At home, Norman chairs the Local Economic Development Company serving South and East Antrim and consults occasionally for both public and private sector. In 2012, Norman was awarded an OBE for his contributions to science and economic development. In 2019, the honorary degree of Doctor of Science (Econ Sci) was conferred by Queens University Belfast. In the same year, he was awarded the Max Rainey Medal for service to the Polymer Industry of Northern Ireland. He is looking forward to Belfast becoming the first (of many) spokes to the Enterprise Hub.
"(Engineering) entrepreneurs are typically rich with ideas, energy and enthusiasm but cash poor. They cannot afford the quality help they need to find the right business model for their idea, discovery or invention. Pro Bono support from Fellows from their experience and from their “black books” helps speed the process and leads to increased innovation.”
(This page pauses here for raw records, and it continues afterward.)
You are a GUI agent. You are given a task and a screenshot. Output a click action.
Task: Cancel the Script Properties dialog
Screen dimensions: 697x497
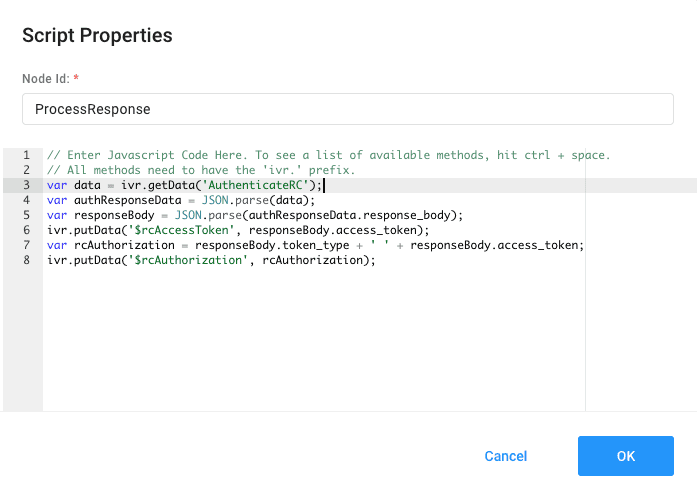(505, 456)
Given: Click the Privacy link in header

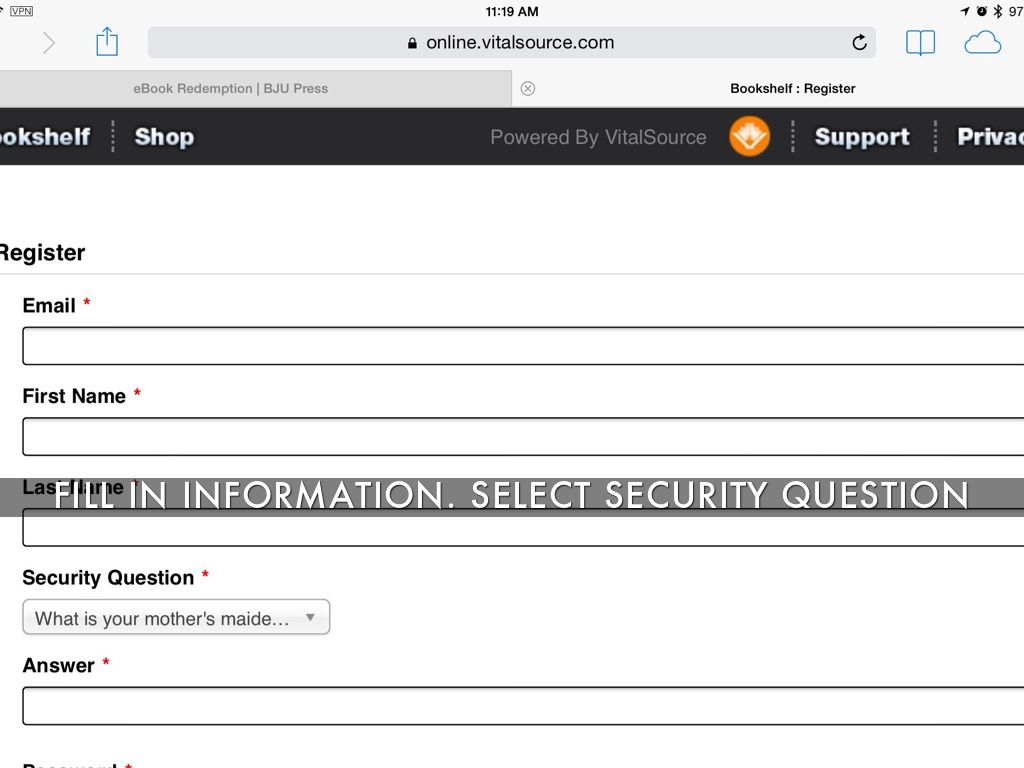Looking at the screenshot, I should [x=990, y=137].
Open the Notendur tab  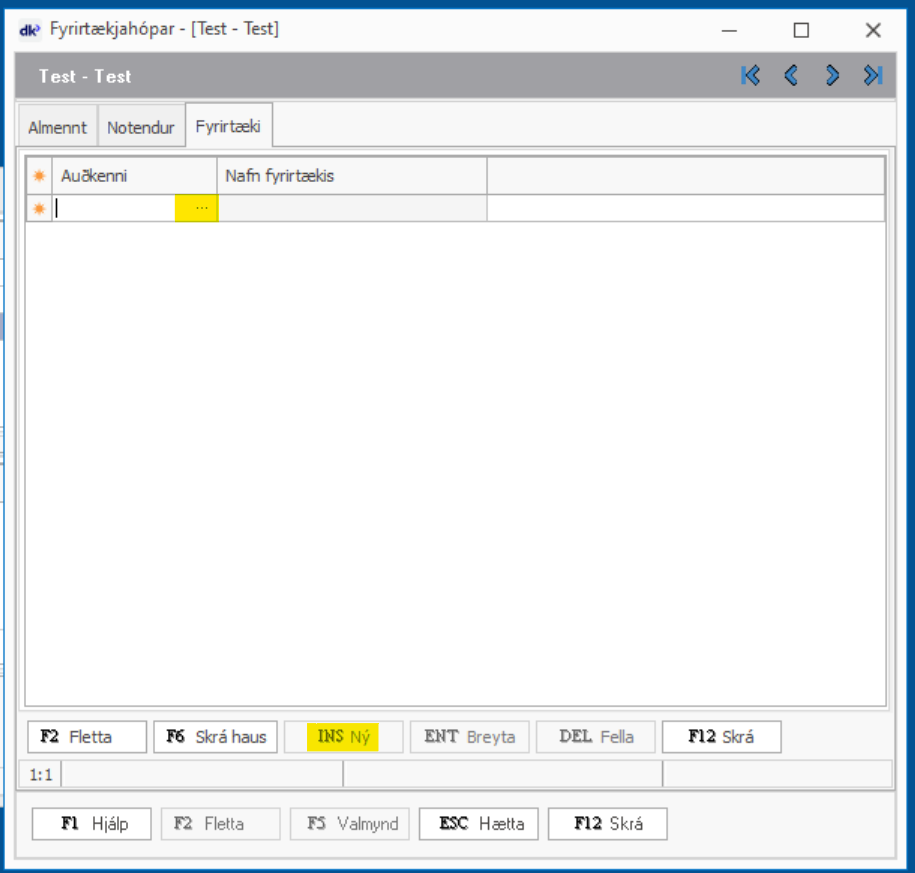point(141,128)
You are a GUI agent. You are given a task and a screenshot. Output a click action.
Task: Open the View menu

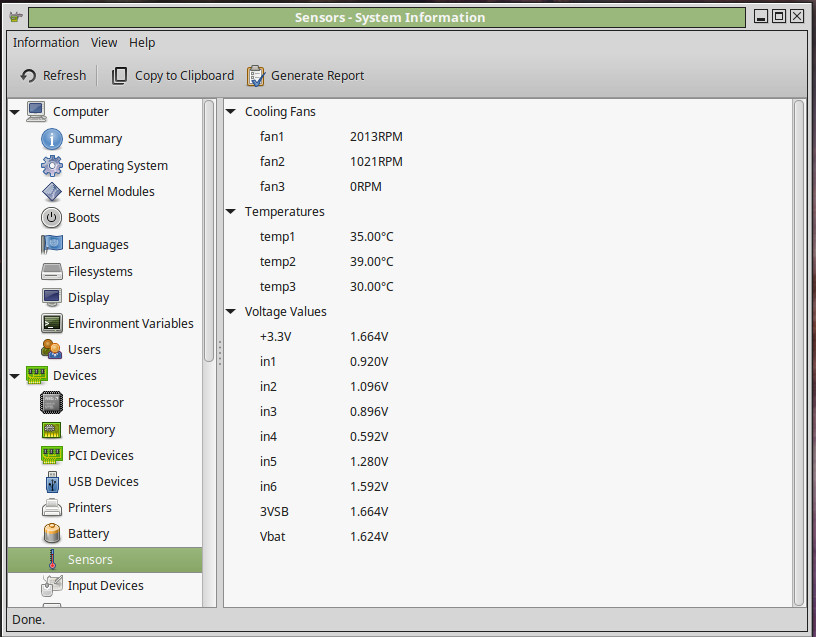[x=104, y=43]
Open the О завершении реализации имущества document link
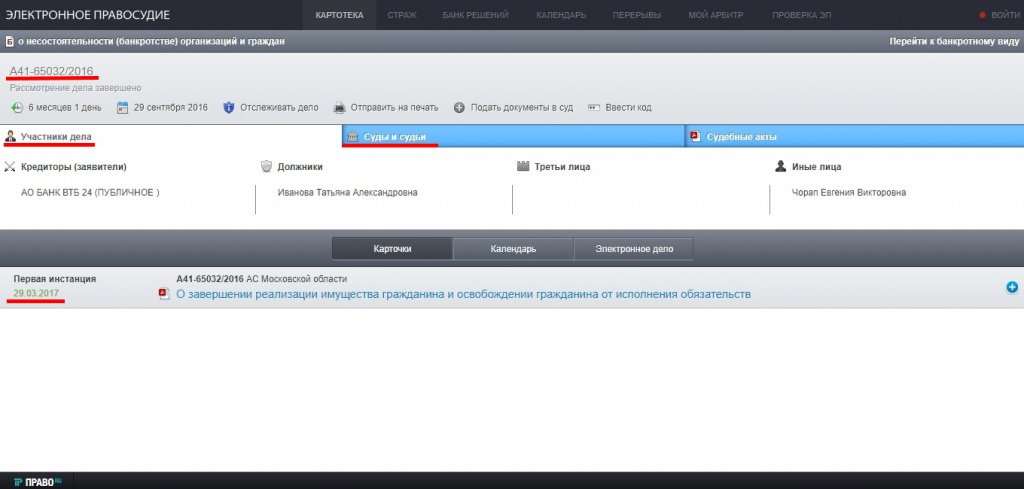Viewport: 1024px width, 489px height. (463, 294)
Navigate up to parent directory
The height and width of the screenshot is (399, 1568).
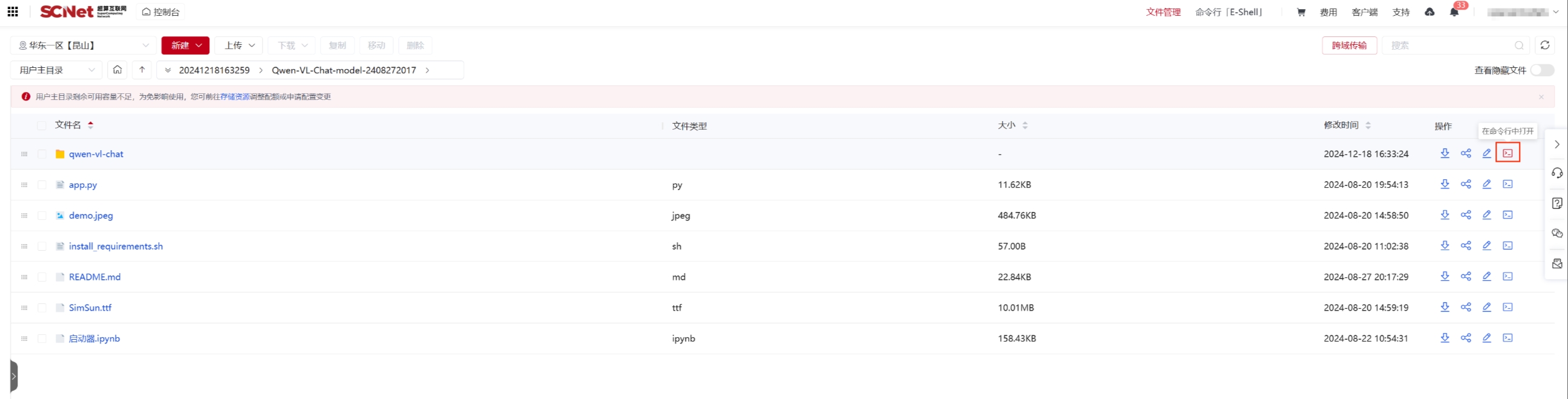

Professor Neville Jackson FREng has spent nearly 40 years in industrial R&D, primarily in transport and energy systems. He has experience in managing complex R&D portfolios and spinning out new technologies into commercially funded startups.
He currently chairs both the RAC Foundation and the Institute of Digital Engineering Advisory Board and is also a non-executive director of the UK Advanced Propulsion Centre. He also chairs the Royal Academy of Engineering’s steering group for the Increasing engineering business R&D investment project. He has been a member of the UK Automotive Council since it was formed and is a member of the Strategy Team, chairing the R&D/Horizon Scanning working group.
From 2009 until 2019 he was Chief Technology and Innovation Officer for Ricardo plc. He has co-ordinated and authored a wide range of technology roadmaps at national and European level, defining the potential, and technology pathways for transport energy, propulsion systems, future vehicle electrical/electronic architectures and digitalisation/virtual product development.
A graduate of Imperial College London, he is also a visiting professor at the University of Brighton. His past roles have included Chairman of the Low Carbon Vehicle Partnership, a six-year term as a member of the EPSRC Strategic Advisory Network, Vice Chair of the European Road Transport Research Advisory Council (ERTRAC) and a member of the Industry Delegation for the European Green Vehicles Initiative (EGVI). He is also a Fellow of the US SAE and was elected a Fellow of the Royal Academy of Engineering in 2011.
Saeed is Technical Director at the prosthetic manufacturer Blatchford, winners of the 2016 RAEng MacRobert Award.
He has built a highly successful career based on outstanding innovation, product development and scientific research in the field of prosthetics. His work saw the company shortlisted for the Royal Academy of Engineering MacRobert Award in 2010.
Saeed has provided invaluable advice to emerging innovators in his field, such as negotiating with investors, creating new business cases and establishing alternative investment return strategies, IP issues, and how to identify new needs and opportunities in the market to develop a road map of future products.
He was elected a Fellow of the Royal Academy of Engineering (FREng) in 2012.